ISRAEL PM CANCELS NUCLEAR TALKS

WEAPONS OF MASS DESTRUCTION, 12 Apr 2010

AlJazeera

Israel’s prime minister has cancelled plans to attend next week’s Washington summit on nuclear security hosted by Barack Obama, the US president.

Binyamin Netanyahu made the decision after learning that Egypt and Turkey planned to raise the issue of Israel’s presumed nuclear arsenal at the conference, a senior Israeli government official was quoted as saying late on Thursday.

Israel will instead send a delegation headed by Dan Meridor, the country’s Intelligence and Atomic Energy Minister, to the two-day summit which begins on Monday.

The agenda is expected to include talks on how to secure loose nuclear material and prevent it falling into the hands of terrorists.

Israel is believed to be the only nuclear-armed power in the Middle East but has never confirmed or denied that it possesses atomic weapons.

It has also not signed the Nuclear non-Proliferation Treaty (NPT).

“The prime minister has decided to cancel his trip to Washington to attend the nuclear conference next week, after learning that some countries including Egypt and Turkey plan to say Israel must sign the NPT,” Reuters quoted an unnamed official as telling reporters.

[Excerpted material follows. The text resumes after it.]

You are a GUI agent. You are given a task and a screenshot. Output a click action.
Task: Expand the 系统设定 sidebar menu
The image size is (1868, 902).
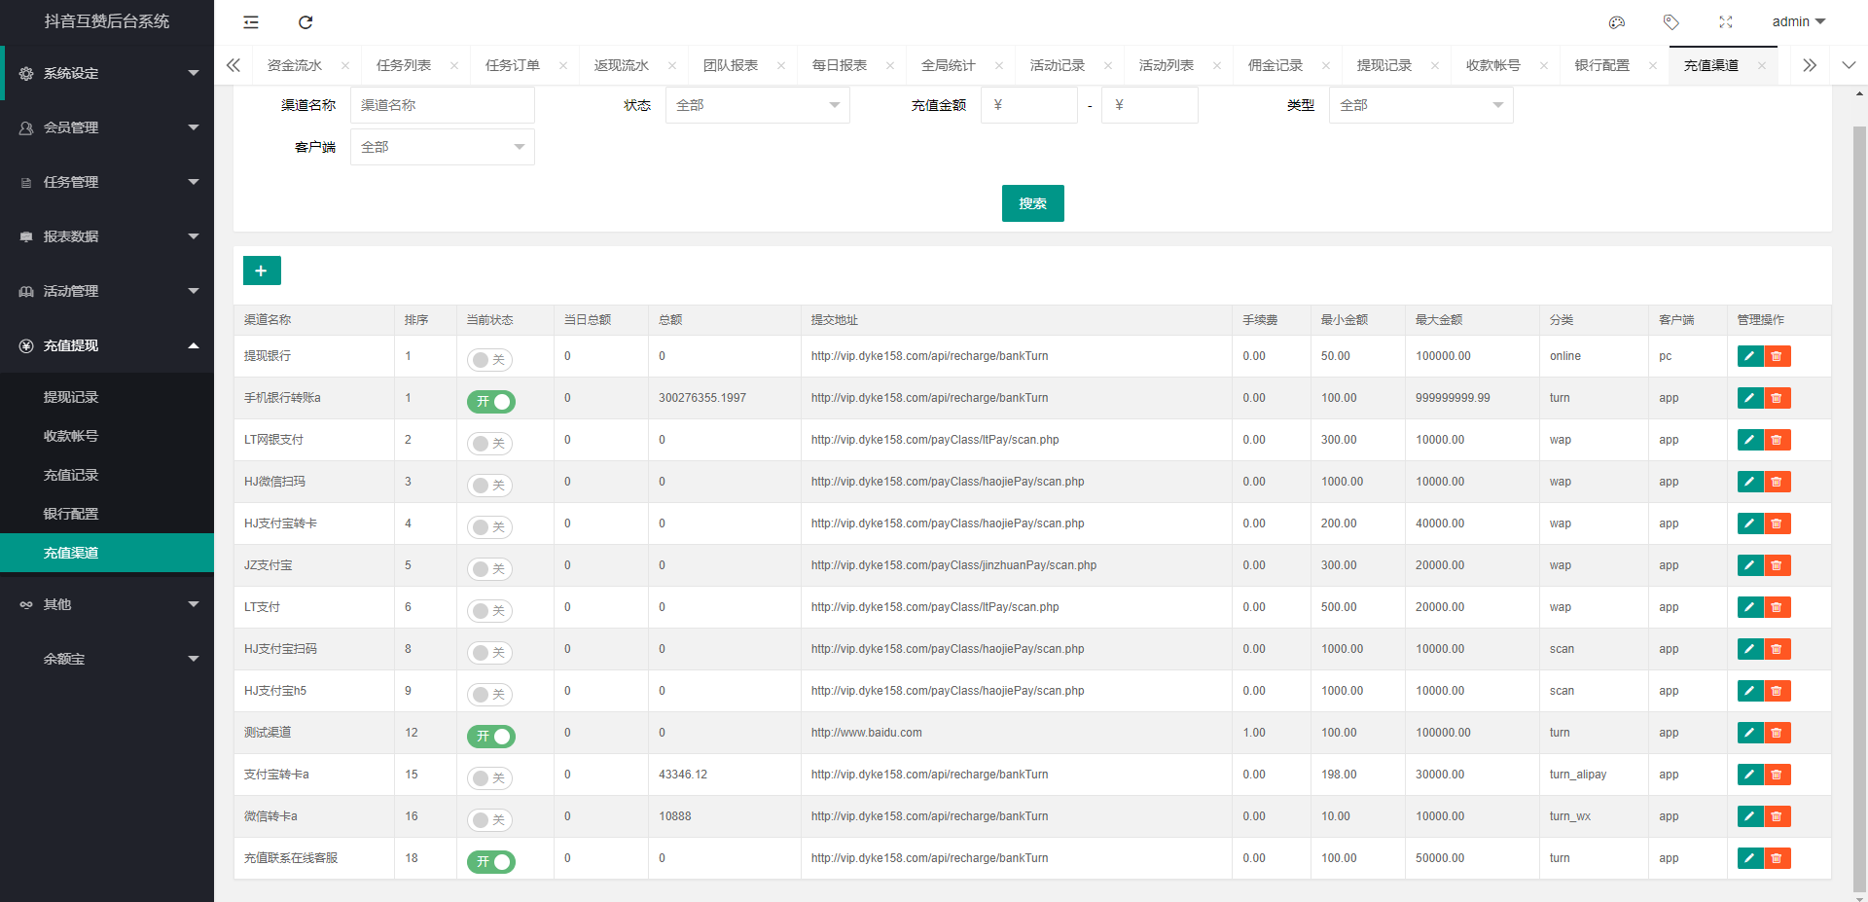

According to Israeli media, Netanyahu’s chage of mind followed fears that countries attending the summit would try to shift its focus from nuclear terrorism to a concerted attack on his country’s presumed nuclear weapons capacity.

Earlier this week, announcing his initial intention to fly to Washington, Netanyahu told a Jerusalem news conference that he did not expect to face pressure over Israel’s nuclear programme.

“I’m not concerned that anyone would think that Israel is a terrorist regime,” he said.
“Everybody knows a terrorist and rogue regime when they see one, and believe me, they see quite a few around Israel.”

Netanyahu’s decision to pull out of the talks comes at a tense time in US-Israel relations, following a particularly frosty row over Israel’s construction of settlements in East Jerusalem and its approach to the Middle East peace process.

Obama and Netanyahu held talks on the issue at the White House last month, but failed to make any progress.

Al Jazeera’s correspondent Jacky Rowland, reporting from Jerusalem, said that “Israel remains very sensitive about whether it does or does not possess a nuclear programme”.

Staying away

“However, when Israel attends any international forum, it is very happy to take the floor and talk about Iran’s nuclear programme, and warn the world about what it sees as the ‘Iranian nuclear threat'”, she said.

“But when other countries discuss Israel’s nuclear capabilities and how they see it as a problem, it could be embarrassing for the prime minister to be present, which is possibly why he has decided to stay away.”

Although the gathering of 47 countries at the nuclear security summit will not focus on individual nations, the nuclear programmes of Iran and North Korea – and possible new UN sanctions against Tehran – are expected to be discussed in Obama’s bilateral meetings with various leaders attending the meeting.

Among those expected to attend the summit are Hu Jintao, the Chinese president, Dmitry Medvedev, the Russian president, Nicolas Sarkozy, the French president and Angela Merkel, the German chancellor.

Also represented will be India and Pakistan, which never signed the NPT but have atomic arsenals.

The inclusion of Pakistan, diplomats say, is important since it is one of the countries that has pledged to improve its internal safeguards over its nuclear weapons.

Two nations excluded from the meeting are Iran, which the United States and its Western allies accuse of pursuing nuclear weapons, and North Korea, which withdrew from the NPT in 2003 and has twice tested nuclear devices.